Blood is pumped into and out of the heart (Public Domain via Wikimedia)

Blood is pumped into and out of the heart (Public Domain via Wikimedia)

The simple ‘thump-thump, thump-thump’ rhythm of a heartbeat can be quite deceiving. With each heartbeat or cardiac cycle, the heart pumps in blood and then pushes it back out.

One half of the heart receives the deoxygenated (venous) blood used by our body and then sends it to our pulmonary system (lungs etc.) to again be enriched with oxygen. The other half of the heart receives freshly oxygenated (arterial) blood from the pulmonary system and pumps it into circulation throughout our body.

The cycle repeats throughout our lives. It is estimated that the heart beats some 35 million times in a year and more than two and a half billion times in an average lifetime without ever pausing to rest.

Each heartbeat must be precisely calibrated. One small deviation can bring sudden death.

So how does the heart pull this off?

An international team of researchers, writing in a study that was published in the inaugural issue of the journal Science Advances, have identified a specific protein called myosin-binding protein C (cMyBP-C) that they found plays a pivotal role in keeping the heart beating in reliable time.

The scientists discovered that the position of this protein within the heart’s muscle cells allows the heart’s muscle fibers to work together in perfect synchronization, which is vital to ensure the heart operates properly.

If the tiny protein should break down, the researchers found that the heart can malfunction in way that can lead to sudden death causing arrhythmias, or irregular heartbeat.

Protein Data Bank rendering of the "myosin-binding protein C (cMyBP-C)" (Emw via Wikimedia Commons)

Protein Data Bank rendering of the “myosin-binding protein C (cMyBP-C)” (Emw via Wikimedia Commons)

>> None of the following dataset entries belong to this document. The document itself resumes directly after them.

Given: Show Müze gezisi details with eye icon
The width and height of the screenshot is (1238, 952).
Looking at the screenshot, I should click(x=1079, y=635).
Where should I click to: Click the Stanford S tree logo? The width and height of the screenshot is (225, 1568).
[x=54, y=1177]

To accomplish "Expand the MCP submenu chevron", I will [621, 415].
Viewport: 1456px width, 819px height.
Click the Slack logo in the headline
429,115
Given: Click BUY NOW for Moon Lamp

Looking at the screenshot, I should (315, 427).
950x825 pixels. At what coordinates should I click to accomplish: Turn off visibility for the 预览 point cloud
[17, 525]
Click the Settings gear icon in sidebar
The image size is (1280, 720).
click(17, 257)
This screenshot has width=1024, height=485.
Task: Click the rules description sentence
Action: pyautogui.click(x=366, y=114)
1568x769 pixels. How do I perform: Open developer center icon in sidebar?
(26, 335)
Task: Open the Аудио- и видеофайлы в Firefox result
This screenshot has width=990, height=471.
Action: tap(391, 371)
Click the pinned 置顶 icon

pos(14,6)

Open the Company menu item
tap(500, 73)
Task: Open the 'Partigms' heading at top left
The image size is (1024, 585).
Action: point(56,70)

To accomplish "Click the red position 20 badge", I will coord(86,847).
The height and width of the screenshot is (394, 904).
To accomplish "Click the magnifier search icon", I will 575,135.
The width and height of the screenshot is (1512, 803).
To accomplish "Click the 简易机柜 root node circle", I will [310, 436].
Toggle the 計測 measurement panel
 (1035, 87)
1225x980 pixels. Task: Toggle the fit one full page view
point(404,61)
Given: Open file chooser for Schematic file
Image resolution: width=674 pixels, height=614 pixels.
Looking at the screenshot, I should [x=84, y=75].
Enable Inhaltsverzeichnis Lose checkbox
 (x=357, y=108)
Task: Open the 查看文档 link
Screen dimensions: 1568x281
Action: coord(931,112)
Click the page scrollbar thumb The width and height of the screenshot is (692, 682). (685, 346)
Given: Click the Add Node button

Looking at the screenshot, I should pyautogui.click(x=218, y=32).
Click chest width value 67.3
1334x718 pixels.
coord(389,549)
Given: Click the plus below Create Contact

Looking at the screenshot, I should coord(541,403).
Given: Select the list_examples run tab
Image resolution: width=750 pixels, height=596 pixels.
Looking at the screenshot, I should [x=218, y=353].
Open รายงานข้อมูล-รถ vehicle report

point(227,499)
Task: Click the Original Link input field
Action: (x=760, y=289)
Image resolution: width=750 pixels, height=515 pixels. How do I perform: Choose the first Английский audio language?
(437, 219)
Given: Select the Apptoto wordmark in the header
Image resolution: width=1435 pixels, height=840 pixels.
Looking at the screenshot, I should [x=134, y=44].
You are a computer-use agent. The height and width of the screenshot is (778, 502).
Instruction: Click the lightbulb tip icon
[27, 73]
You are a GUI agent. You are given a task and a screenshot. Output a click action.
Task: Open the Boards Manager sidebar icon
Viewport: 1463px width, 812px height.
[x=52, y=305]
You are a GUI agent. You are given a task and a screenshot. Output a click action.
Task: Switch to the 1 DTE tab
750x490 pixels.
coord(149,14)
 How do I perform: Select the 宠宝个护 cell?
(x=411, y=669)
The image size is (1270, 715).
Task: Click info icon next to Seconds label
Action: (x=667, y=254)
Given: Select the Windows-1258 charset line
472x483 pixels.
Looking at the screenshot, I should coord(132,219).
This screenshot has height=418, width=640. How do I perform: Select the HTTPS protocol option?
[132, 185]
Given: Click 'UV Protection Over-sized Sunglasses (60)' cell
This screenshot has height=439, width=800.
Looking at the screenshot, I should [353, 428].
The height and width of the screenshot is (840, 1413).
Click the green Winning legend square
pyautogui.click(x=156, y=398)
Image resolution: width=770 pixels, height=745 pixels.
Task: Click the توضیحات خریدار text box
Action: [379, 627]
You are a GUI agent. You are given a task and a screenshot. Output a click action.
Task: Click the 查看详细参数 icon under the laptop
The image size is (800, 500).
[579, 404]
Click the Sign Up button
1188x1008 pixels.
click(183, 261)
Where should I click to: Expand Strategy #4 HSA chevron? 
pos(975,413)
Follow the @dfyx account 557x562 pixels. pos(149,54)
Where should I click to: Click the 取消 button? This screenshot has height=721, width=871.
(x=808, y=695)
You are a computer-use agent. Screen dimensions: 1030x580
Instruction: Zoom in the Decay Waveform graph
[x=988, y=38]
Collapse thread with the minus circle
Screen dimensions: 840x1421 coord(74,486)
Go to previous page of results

On the other hand, the researchers said their finding also suggests that making adjustments to the cMyBP-C protein could help resolve a number of heart problems and may someday be used to treat people with potentially deadly heart conditions.

Two of the study’s lead researchers, David Warshaw, Ph.D., Michael Previs, Ph.D., both molecular physiologists from the University of Vermont’s Cardiovascular Research Institute, used powerful microscopes to look inside a part of heart muscle tissue called the sarcomere.

The sarcomere, which is about one fiftieth the diameter of a human hair, expands and contracts with every heartbeat. For the heart to beat properly, trillions of these sarcomeres must contract and expand simultaneously.

“To pump blood efficiently, they all have to be doing it at the same time,” Warshaw said.

Two proteins called myosin and actin help the sarcomere expand and contract. Myosin acts like a motor that pushes or pulls the rope-like actin. In turn, actin pulls in the sarcomere and then releases it out so it can refill with blood.

Since the myosin protein is always trying to snatch and move the actin, it needs some kind of control mechanism to make sure that it’s grabbing and moving actin at the precise time when the sarcomere needs to contract.

The cMyBP-C protein, located at the center of the sarcomere, regulates the two proteins by balancing the myosin — slowing or speeding its interaction with actin as needed — to maintain the precise timing of the sarcomere’s expansion/contraction.

The researchers were able to make their findings by examining the normal heart muscle of animals.  Now, the plan to find out what goes wrong with cMyBP-C protein in a diseased heart.

Once all of the research is complete, scientists then would be able to develop cMyBP-C-based pharmaceutical treatments to help repair unhealthy hearts.